Turn the lines from the one containing "Where should I" through the end of the records into a Markdown table with the columns Row and Line, one row per line, skipping blank lines and leaving out the pictures.
● ● ● ●
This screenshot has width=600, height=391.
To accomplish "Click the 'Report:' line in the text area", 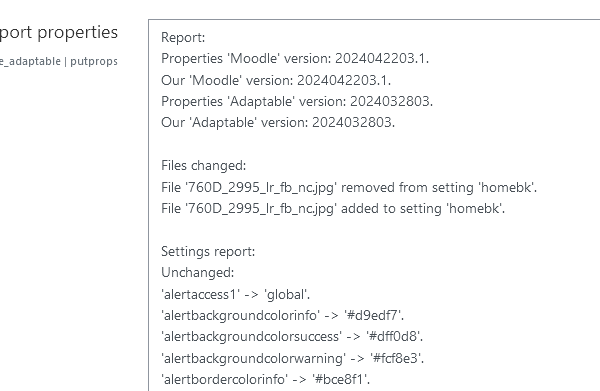I will click(x=183, y=37).
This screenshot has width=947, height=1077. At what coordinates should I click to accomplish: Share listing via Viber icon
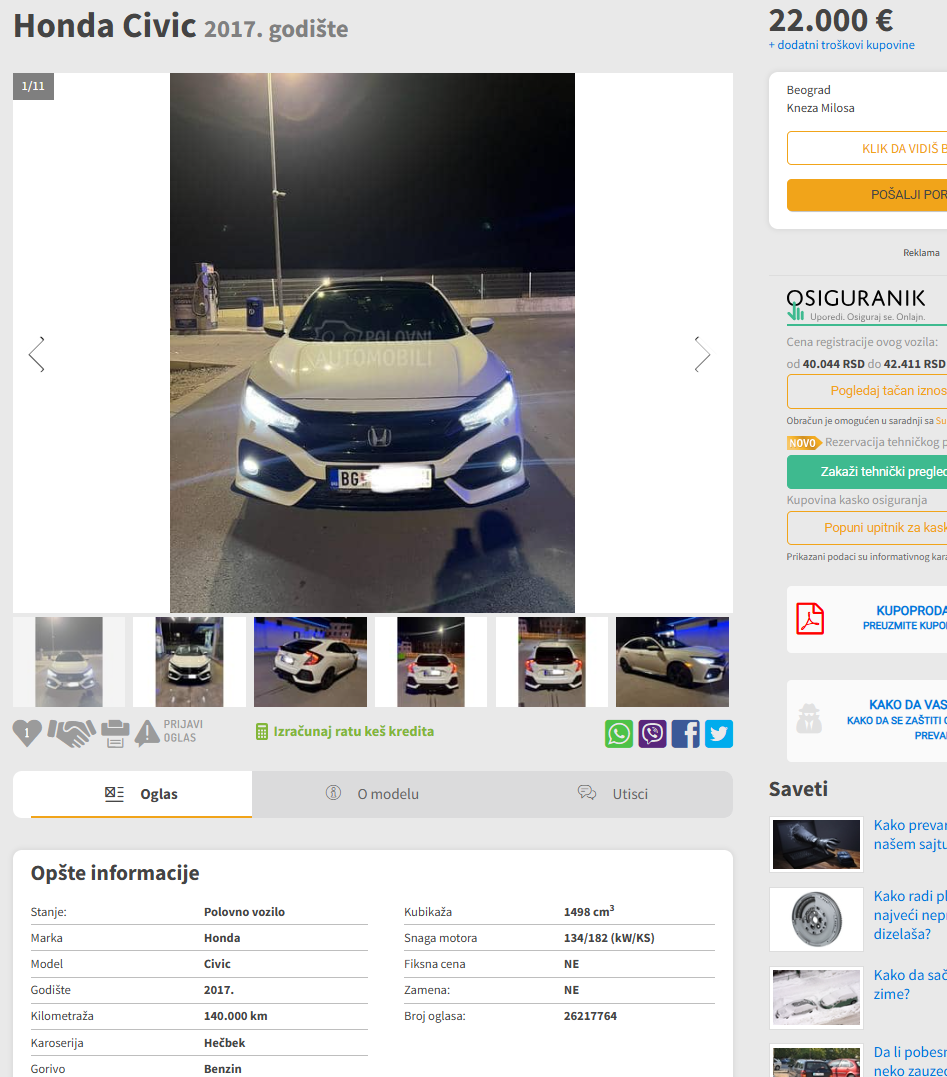tap(652, 734)
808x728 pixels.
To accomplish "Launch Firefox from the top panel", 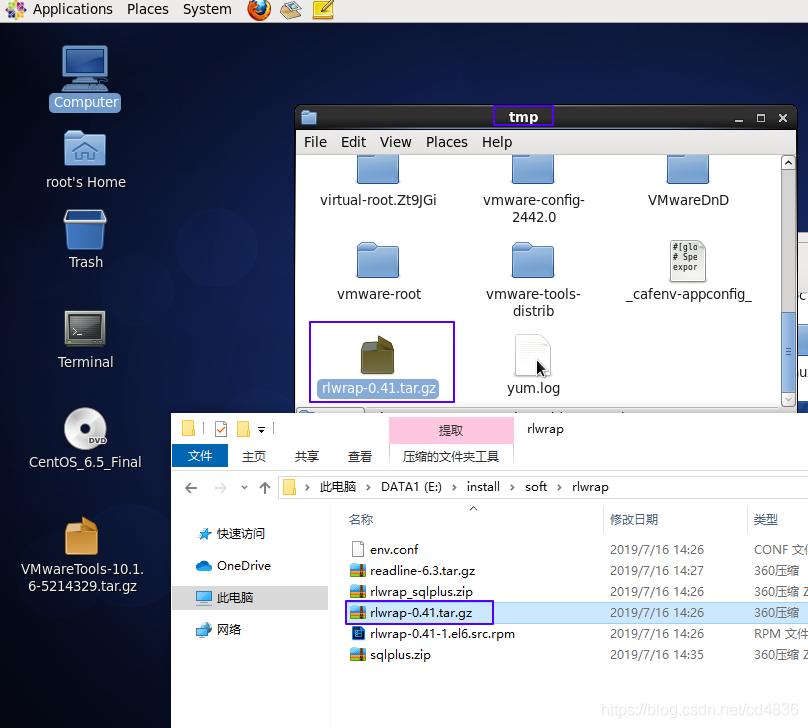I will (258, 10).
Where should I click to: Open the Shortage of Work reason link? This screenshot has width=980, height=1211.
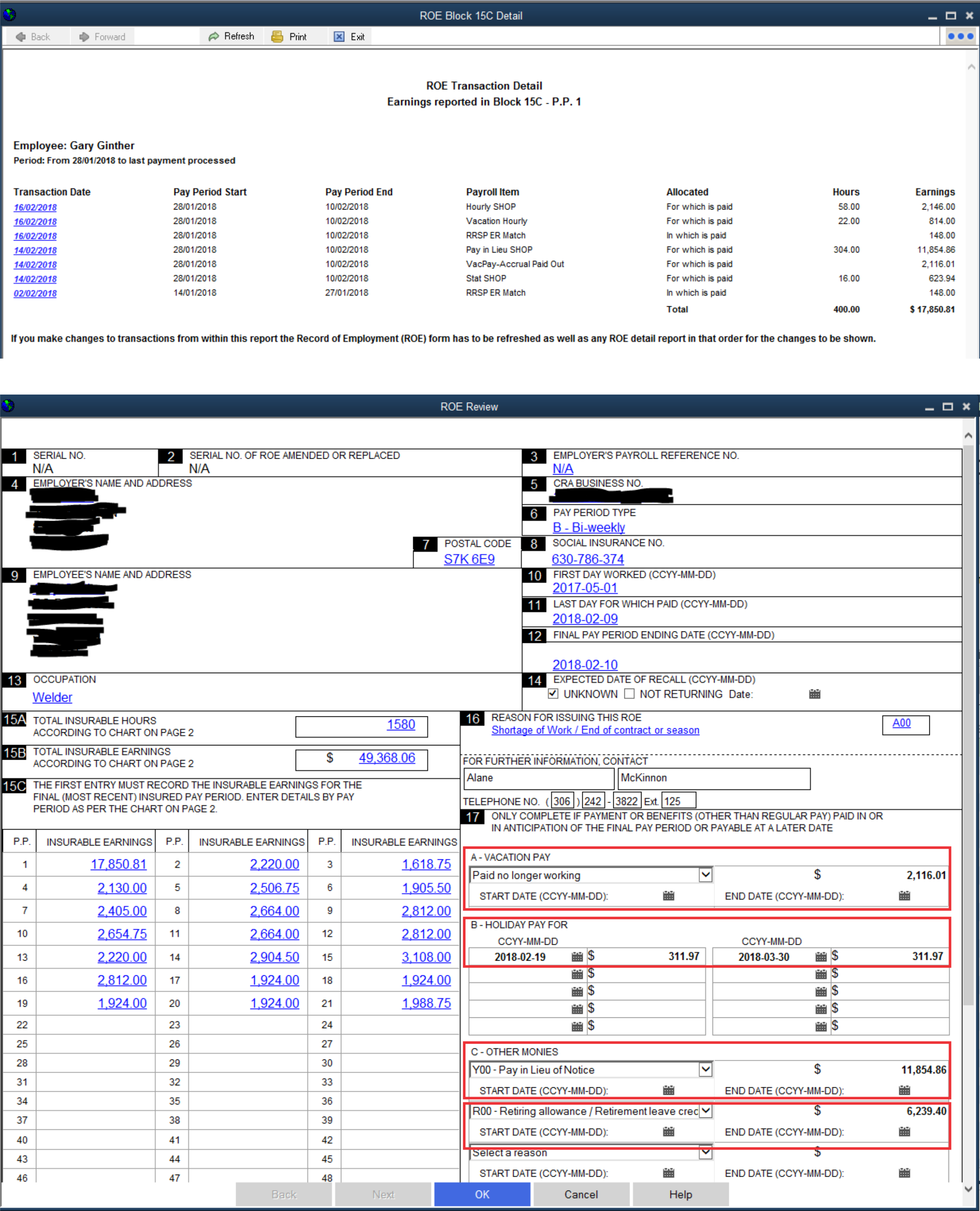pos(595,730)

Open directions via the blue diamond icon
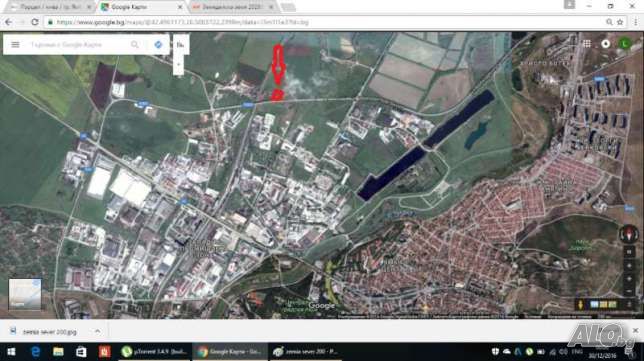pos(158,44)
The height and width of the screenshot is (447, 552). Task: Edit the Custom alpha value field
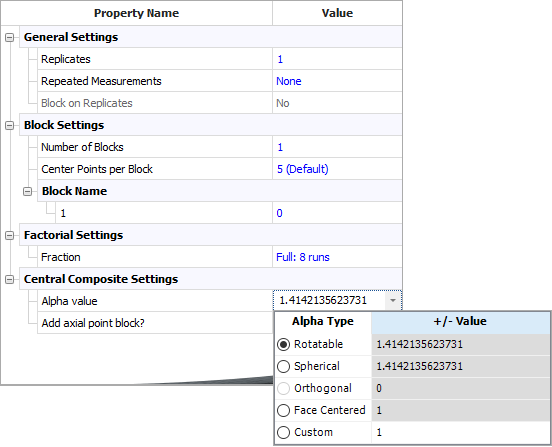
● ● ● ●
[ANSWER BELOW]
| Row | Line |
|---|---|
| 1 | Where should I click to: Open the Shortage of Work reason link? This screenshot has width=980, height=1211. |
| 2 | pos(595,730) |
| 3 | Open directions via the blue diamond icon |
| 4 | pos(158,44) |
| 5 | The height and width of the screenshot is (447, 552). Task: Edit the Custom alpha value field |